— start of Provided data —

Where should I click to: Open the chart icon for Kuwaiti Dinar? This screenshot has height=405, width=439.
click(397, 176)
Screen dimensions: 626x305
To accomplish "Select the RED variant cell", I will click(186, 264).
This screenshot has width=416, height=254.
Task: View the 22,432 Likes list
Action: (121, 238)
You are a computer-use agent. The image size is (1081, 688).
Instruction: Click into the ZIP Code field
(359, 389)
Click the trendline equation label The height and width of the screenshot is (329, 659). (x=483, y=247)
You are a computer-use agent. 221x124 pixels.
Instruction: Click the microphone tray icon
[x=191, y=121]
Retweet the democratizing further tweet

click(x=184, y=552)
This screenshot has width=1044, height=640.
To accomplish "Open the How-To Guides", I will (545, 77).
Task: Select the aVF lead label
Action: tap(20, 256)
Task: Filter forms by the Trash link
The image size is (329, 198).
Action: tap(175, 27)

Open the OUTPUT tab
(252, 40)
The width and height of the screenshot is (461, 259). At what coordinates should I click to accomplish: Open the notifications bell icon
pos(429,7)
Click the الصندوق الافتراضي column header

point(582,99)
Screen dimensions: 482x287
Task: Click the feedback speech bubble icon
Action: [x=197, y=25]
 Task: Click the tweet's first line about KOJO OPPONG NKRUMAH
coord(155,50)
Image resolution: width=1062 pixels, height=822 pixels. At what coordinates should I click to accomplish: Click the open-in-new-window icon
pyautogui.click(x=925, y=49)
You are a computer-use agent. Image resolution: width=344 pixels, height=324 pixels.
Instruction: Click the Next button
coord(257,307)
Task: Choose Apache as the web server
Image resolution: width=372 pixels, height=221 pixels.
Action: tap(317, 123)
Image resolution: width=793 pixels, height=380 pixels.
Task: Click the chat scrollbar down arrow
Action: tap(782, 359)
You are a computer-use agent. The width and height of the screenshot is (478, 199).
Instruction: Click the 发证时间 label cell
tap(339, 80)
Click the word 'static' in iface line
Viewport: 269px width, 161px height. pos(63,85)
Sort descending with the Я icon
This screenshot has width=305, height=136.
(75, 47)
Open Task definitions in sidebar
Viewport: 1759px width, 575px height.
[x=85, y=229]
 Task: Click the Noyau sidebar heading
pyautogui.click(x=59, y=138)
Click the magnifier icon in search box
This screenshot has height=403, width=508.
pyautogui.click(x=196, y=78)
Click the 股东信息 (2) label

— end of Provided data —

### [Exercise instructions]
List each line of the entries above that contains the word "should", copying every such line in full.

### [Correct answer]
Where should I click to: Open the chart icon for Kuwaiti Dinar? This screenshot has height=405, width=439.
The width and height of the screenshot is (461, 259). At what coordinates should I click to accomplish: Open the notifications bell icon
Image resolution: width=1062 pixels, height=822 pixels. At what coordinates should I click to accomplish: Click the open-in-new-window icon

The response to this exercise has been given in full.